Flow Cytometry is among the most widely used platforms in biomedical research and clinical labs. It is used for investigation of a wide variety of biological problems at single cell level. Classical applications of flow cytometry include quantitative measurements of DNA content and cell cycle progression [
1]. It is also one of the key platforms for studying dynamic cellular properties such as differentiation, proliferation and apoptosis, especially in the contexts of stem cells and cancer [
2]. Such applications make flow cytometry the ideal platform for the purpose of identifying and monitoring the myriad states and functions in different specimens that vary over time under particular conditions and stimuli.
Typically, a flow sample is stained with fluorescent dyes, possibly attached to antibodies, and per cell events such as the expression of a cell-surface marker or the DNA content are measured in terms of fluorescence intensity. The distribution of these events are then plotted or modeled statistically for identification of important features in the sample. While developments in computational cytomics have produced many useful analytical methods (e.g. [
3]), several important problems have not yet been addressed adequately. One such issue involves precise parametric modeling of dynamic features in temporal profiles such that the model parameters can characterize the transition of the populations in a sample through different cellular states. Often simple statistics such as population mean or size can be imprecise in the presence of unusually shaped distributions and outliers in temporal profiles. The modeling scenario could be complicated further by the adoption of different trajectories by different subpopulations. Indeed a rigorous algorithm for modeling cellular state transitions can not only automate the traditionally manual approach, which is subjective and labor-intensive, but also extend it to increasingly complex and high-throughput experiments.
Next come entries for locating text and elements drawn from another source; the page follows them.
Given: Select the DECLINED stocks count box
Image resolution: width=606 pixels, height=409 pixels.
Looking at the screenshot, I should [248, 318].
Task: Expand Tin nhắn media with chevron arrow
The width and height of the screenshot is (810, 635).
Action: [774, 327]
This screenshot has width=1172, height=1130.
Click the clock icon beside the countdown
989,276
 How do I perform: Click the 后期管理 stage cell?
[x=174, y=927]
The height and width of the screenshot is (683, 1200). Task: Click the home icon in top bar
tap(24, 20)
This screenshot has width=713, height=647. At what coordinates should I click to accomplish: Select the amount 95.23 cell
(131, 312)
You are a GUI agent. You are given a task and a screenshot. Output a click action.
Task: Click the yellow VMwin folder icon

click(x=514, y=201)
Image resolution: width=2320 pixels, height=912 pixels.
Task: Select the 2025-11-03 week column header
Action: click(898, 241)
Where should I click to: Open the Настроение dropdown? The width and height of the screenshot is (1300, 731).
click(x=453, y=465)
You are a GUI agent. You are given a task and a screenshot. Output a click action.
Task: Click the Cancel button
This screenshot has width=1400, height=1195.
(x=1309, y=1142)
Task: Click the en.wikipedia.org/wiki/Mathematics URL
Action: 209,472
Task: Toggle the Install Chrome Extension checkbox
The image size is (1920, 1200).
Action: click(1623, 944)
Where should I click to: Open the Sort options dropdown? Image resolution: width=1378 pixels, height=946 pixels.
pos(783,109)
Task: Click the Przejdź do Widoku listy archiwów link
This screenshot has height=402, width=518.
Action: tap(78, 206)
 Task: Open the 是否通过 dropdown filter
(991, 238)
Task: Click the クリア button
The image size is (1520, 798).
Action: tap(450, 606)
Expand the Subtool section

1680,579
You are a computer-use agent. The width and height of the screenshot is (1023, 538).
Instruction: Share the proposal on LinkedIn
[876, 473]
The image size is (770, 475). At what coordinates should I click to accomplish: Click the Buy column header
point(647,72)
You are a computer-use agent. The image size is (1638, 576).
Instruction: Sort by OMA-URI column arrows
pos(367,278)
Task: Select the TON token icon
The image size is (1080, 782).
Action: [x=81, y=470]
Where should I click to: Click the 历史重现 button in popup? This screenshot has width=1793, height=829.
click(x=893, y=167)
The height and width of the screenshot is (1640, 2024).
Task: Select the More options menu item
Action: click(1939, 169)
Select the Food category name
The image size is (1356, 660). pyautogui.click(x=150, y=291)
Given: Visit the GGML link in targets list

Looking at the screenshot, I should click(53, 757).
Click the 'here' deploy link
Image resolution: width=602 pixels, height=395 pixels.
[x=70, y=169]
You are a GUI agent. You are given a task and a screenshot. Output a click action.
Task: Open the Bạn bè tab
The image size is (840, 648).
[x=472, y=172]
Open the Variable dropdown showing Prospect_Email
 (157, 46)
Many major cytometric studies have highlighted the importance of characterizing temporal profiles at single cell resolution for a variety of purposes such as cell cycle expression kinetics (e.g. [
4,
5]), pharmacodynamics (e.g. [
6,
7]), signaling alterations in specific subpopulations (e.g. [
8,
9]), dynamics of differentiation into distinct lineages (e.g. [
10,
11]), and so on. Clearly, mathematical formulation of a cellular state-space, and the transitions therein, can help us model a given collection of temporal flow cytometric profiles with the required rigor. Thereupon we can study the changes in features (say, in comparison with those in control profiles) and monitor trends in parametric detail. Precise probabilistic modeling of sample distributions at each stage can automatically reveal such dynamic features as emergence of a tail subpopulation or change in the skewness of a cluster that are statistically well-defined as well as biologically insightful [
3].
Temporal profiling of cellular state transitions in flow data can, however, present unique modeling challenges. Often the transient states produce non-Gaussian features such as asymmetric or trailing subpopulations owing to rush or delay in progression from one state to another [
5]. Intermediate states might also produce outliers that cannot be clearly distinguished from the more distinctive states. Moreover certain metastable states may appear only inconsistently in a given time course [
11]. Often the transient features appear and disappear at the tails of the more prominent distributions, and may be hard to model via automation. Thus a framework that uses robust probabilistic density functions to model time course data may be the best way to represent the underlying state-space, and reveal any sudden or gradual transition therein. In terms of the distribution of events in a flow sample, characteristics of different states may be determined by variation in size (say, percentage of cells in a peak or cluster), location (such as mean or mode) or significance (peak density) of the model components. While traditionally such changes were detected with manual or non-parametric techniques, several model-based frameworks have recently been applied with success, e.g. [
3,
12-
15].
Here we present StateProfiler, a new framework based on finite mixture models of skew t-Normal distributions (STNMIX) for statistical characterization of flow cytometric time course data. In particular, we present in StateProfiler a new greedy Expectation-Maximization (EM) algorithm for fitting our STNMIX model. The greedy EM algorithm starts with a minimum number of distributions (or components) and sequentially inserts a new component to the mixture until model convergence is achieved. This parsimonious approach allows us to detect the dynamic appearance (and disappearance) of transient features that are characteristic of many state transitions. In addition, intermediate states are known to produce spatial features in the form of distributions with unusual shapes or low separation, which can lead to overlapping components, and hence to an overestimated number of model components. For optimal model selection, we therefore also provide in StateProfiler a new procedure for merging skew t-Normal components that are significantly overlapping in the mixture such that the change in entropy of the resulting model is minimal. Besides profiling of unusually shaped distributions and less well-separated features, this allows StateProfiler to tackle cellular heterogeneity that exists even within clonal populations.
We applied StateProfiler to learn the temporal features of cell cycle progression in two mutant strains of budding yeast Saccharomyces cerevisiae. Based on knockout of S-phase triggering cyclins Clb5 and Clb6, we compared the S-phase delay phenotypes resulting from the differential regulation of the two cyclins. Also we used StateProfiler to construct the overall temporal profile of clonal divergence underlying lineage selection in mammalian hematopoietic progenitor EML cells. By comparing the fitted models at each time point, we observed a slow and non-montonic convergence of clonal outlier subpopulations to a final median state.